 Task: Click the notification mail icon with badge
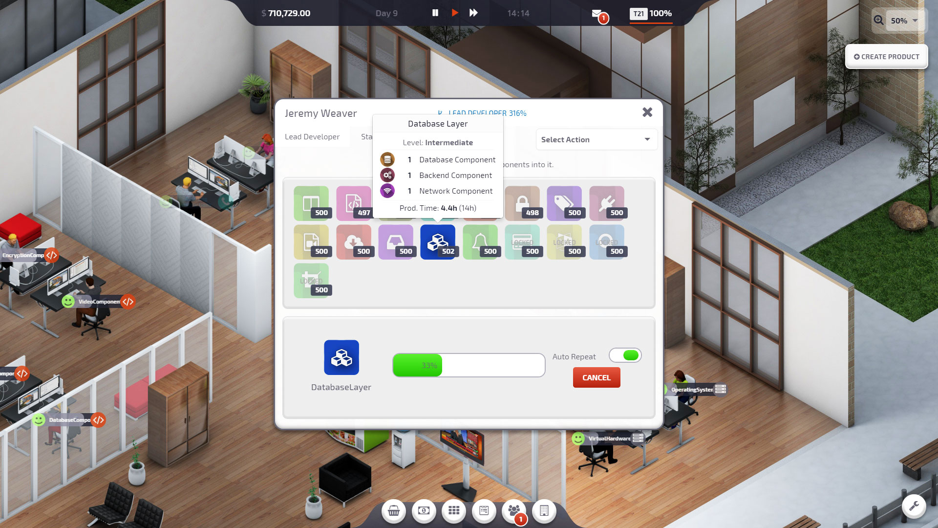596,13
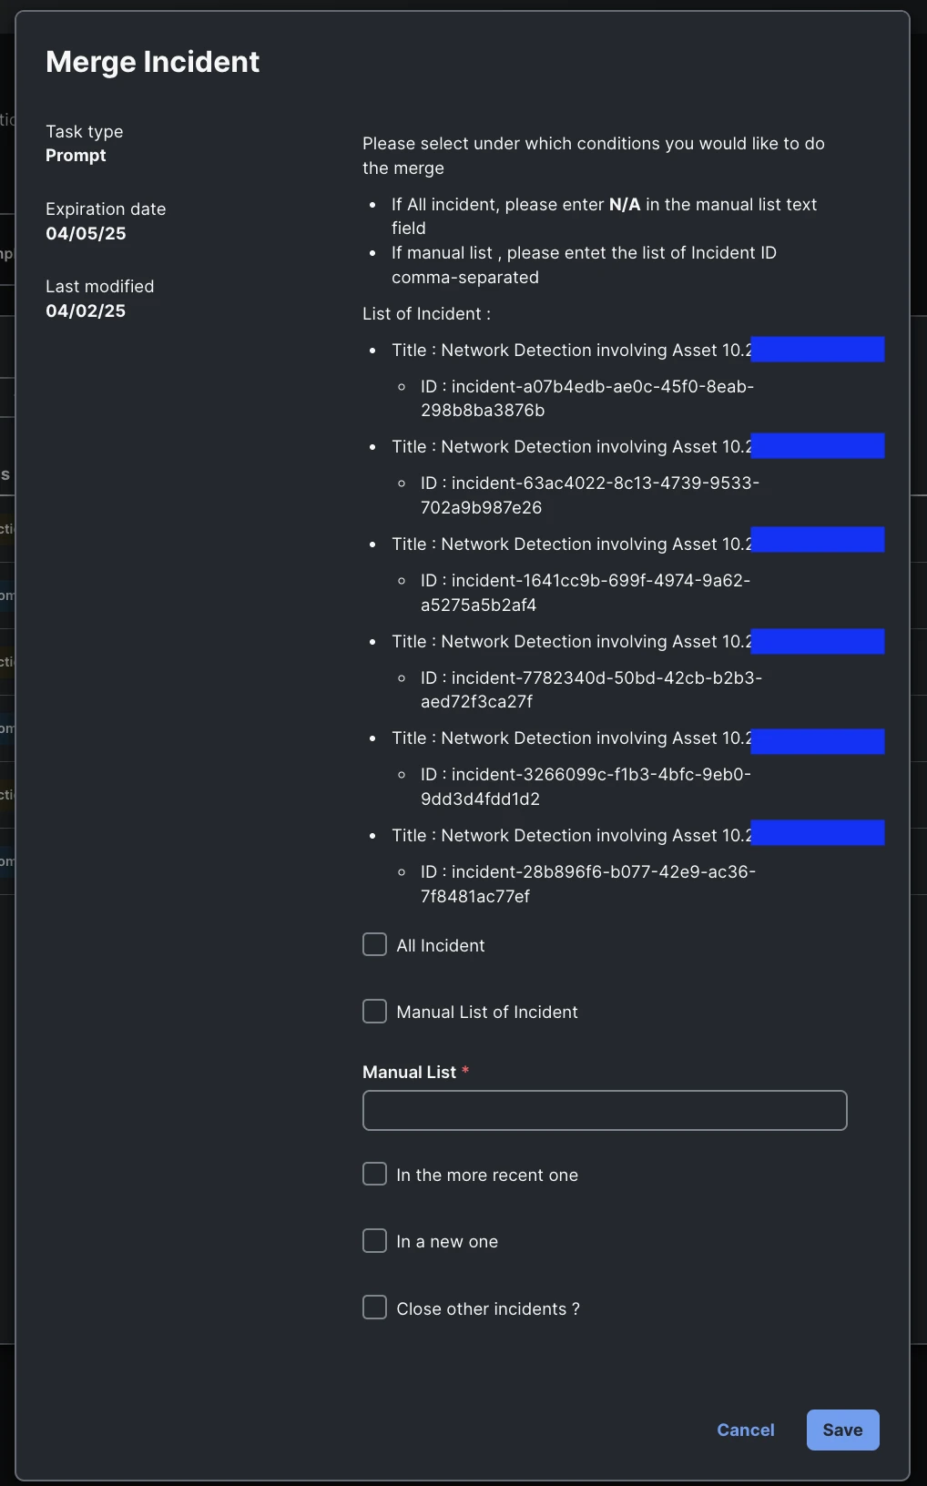
Task: Select incident ID incident-28b896f6-b077-42e9-ac36
Action: 588,883
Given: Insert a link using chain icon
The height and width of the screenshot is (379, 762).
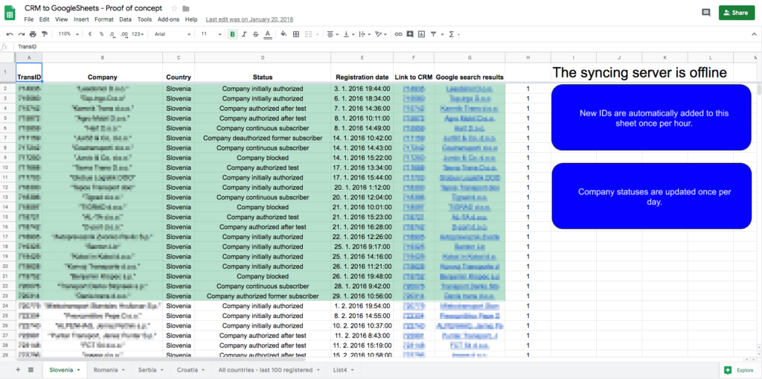Looking at the screenshot, I should pos(398,34).
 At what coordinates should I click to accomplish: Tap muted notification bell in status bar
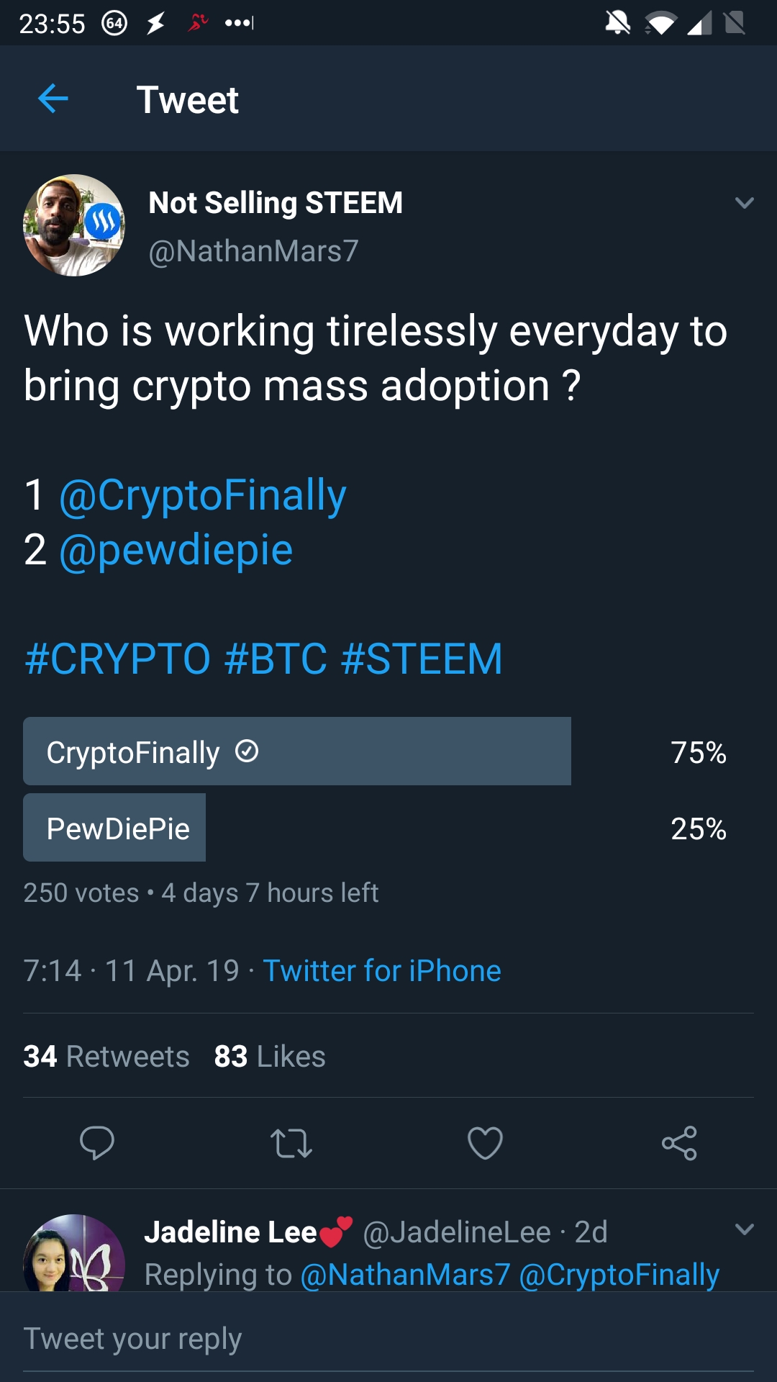[x=617, y=23]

- _Short task_:
Format the records as a numbered list, starting at the line that contains "At what coordinates" and ending at the end of the records, both ends included. Skip blank lines and leave out the pictures.

- _Result below_:
1.  At what coordinates should I click to accomplish: Tap muted notification bell in status bar
2. [x=617, y=23]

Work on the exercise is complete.